## Exercices
1) Répondez aux questions suivantes à partir de l'extrait.
(a) De quelle ville l'extrait est-il daté ?
(b) Quelle date est indiquée pour la Wallonie ?
(c) Outre les dépenses publiques, que limite souvent la logique de pure rationalisation ?
2) Modifiez les lignes des données allant de la ligne contenant « At what coordinates should I click to accomplish: Select » jusqu'à la ligne contenant « This screenshot has » incluse, en remplaçant « detailed list view icon » par « grid view icon » sans rien changer d'autre et en omettant les images.

───── Extrait ─────

Quatre portes à ouvrir pour optimiser l’action publique
Namur, le 4 mai 2014
La contraction annoncée des finances publiques constitue aujourd’hui un enjeu majeur pour de nombreux territoires et régions. Les mois qui viennent en France et ceux qui suivront le 25 mai 2014 en Wallonie vont probablement imposer un tournant majeur dans les politiques publiques. Le risque est grand de voir les dépenses faire l’objet de logiques de pure rationalisation plutôt que d’optimisation stratégique. Certes, ces deux volontés visent l’efficience, l’efficacité à un coût optimal. Mais la première consiste trop souvent à utiliser des procédures de calcul économique et d’organisation du travail pour limiter linéairement et drastiquement les dépenses publiques et donc, souvent, la qualité des services. La seconde, l’optimisation stratégique, tend à créer les meilleures conditions de fonctionnement des services pour atteindre les finalités de l’action publique ainsi que les objectifs stratégiques et opérationnels qui y sont liés.

───── Données fournies ─────

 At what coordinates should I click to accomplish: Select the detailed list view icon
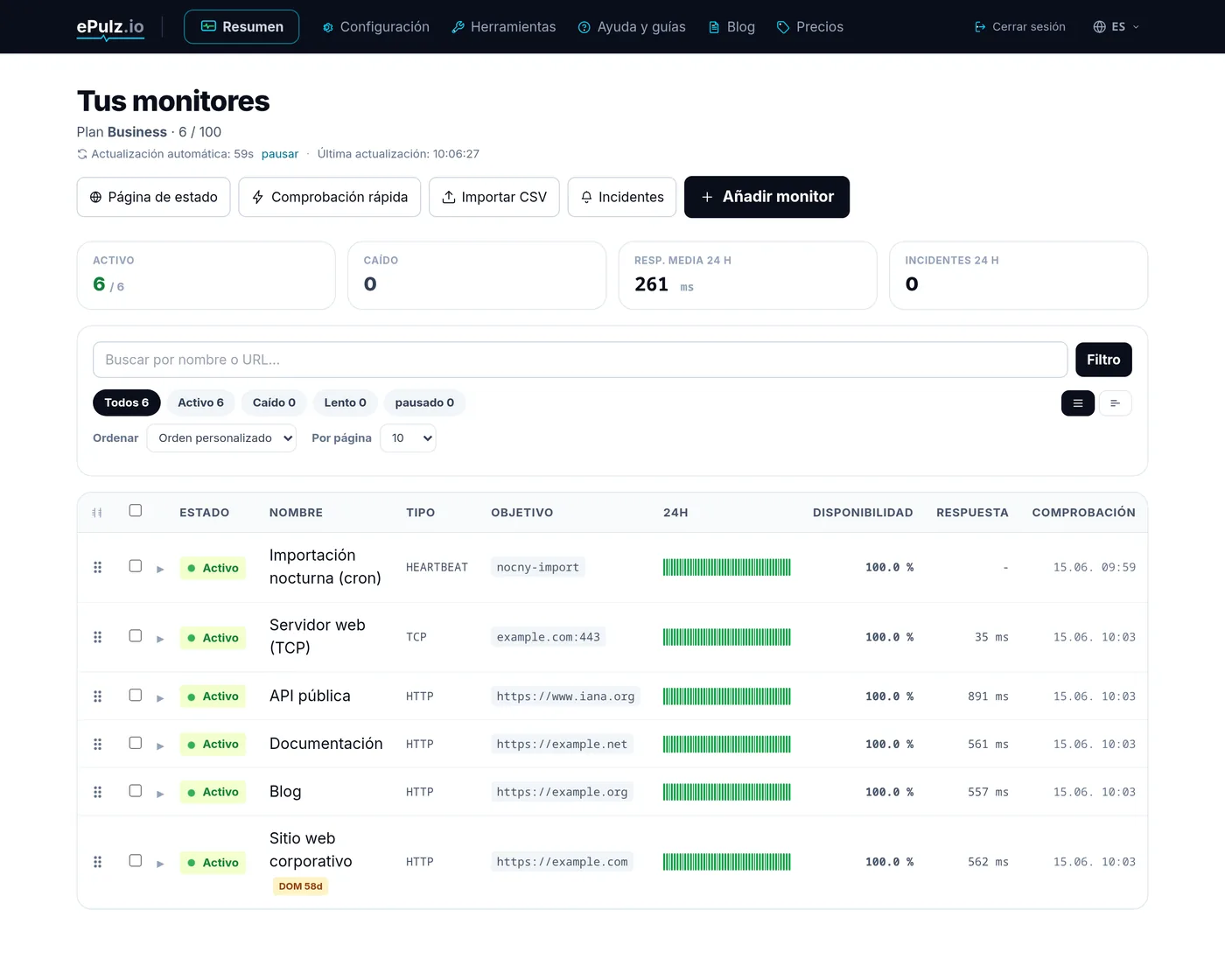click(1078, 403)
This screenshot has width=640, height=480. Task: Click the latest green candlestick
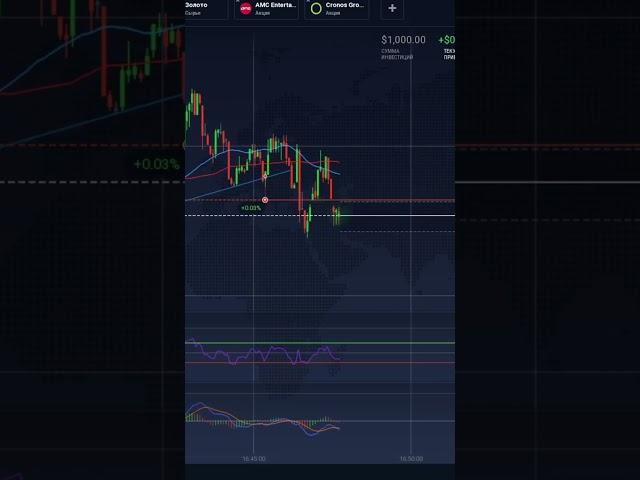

─────
───── Données fournies ─────

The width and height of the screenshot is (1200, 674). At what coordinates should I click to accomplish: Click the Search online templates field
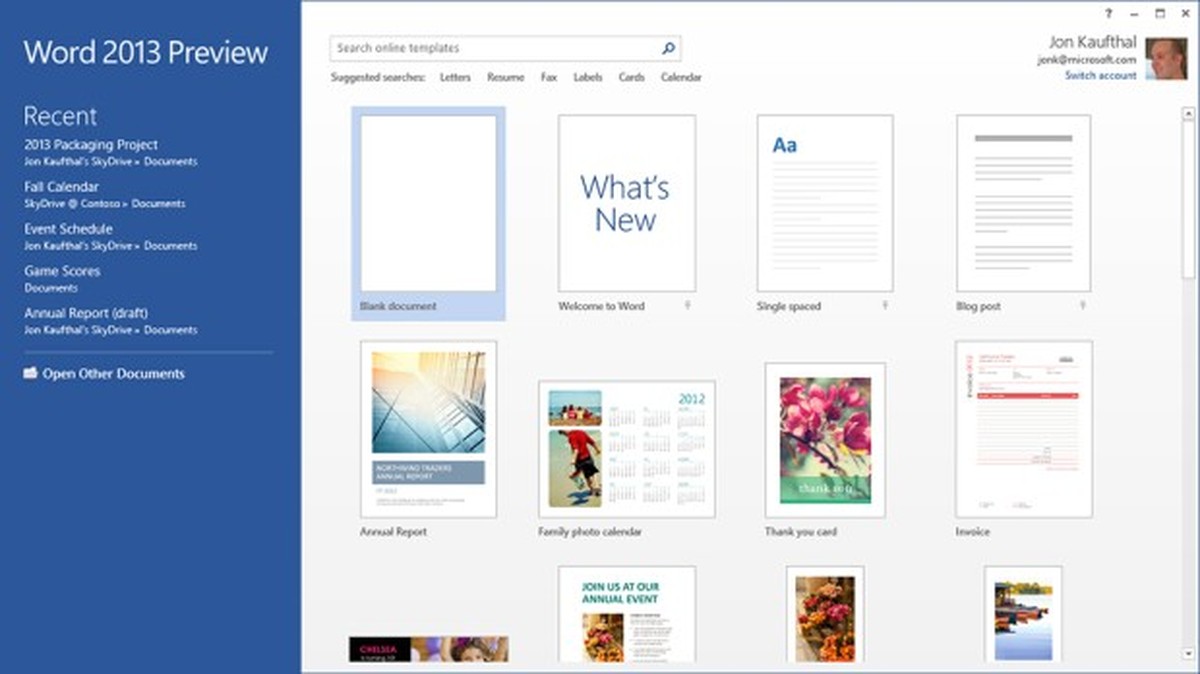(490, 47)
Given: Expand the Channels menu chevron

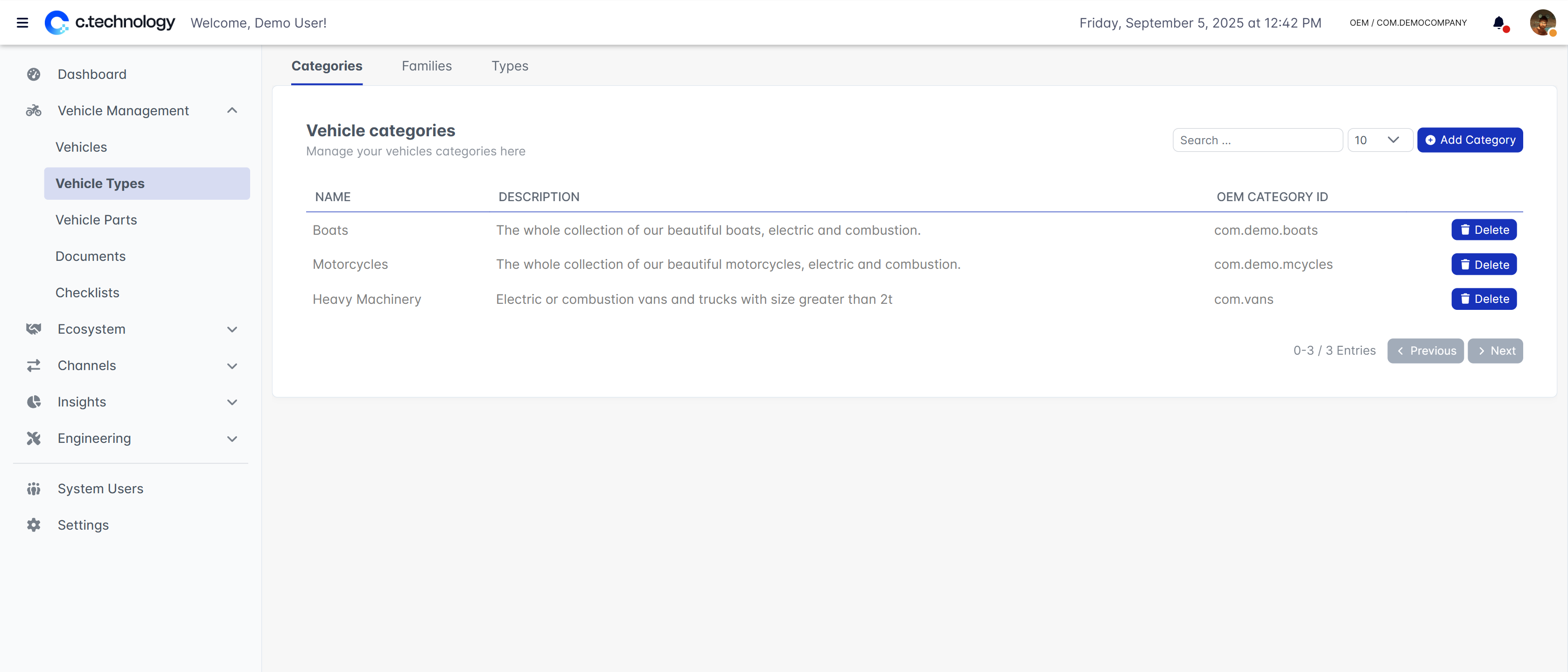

─────

## Corrigé des exercices
1)
(a) Namur.
(b) Le 25 mai 2014.
(c) La qualité des services.

2)
 At what coordinates should I click to accomplish: Select the grid view icon
click(1078, 403)
This screenshot has width=640, height=480. Task: Click the latest green candlestick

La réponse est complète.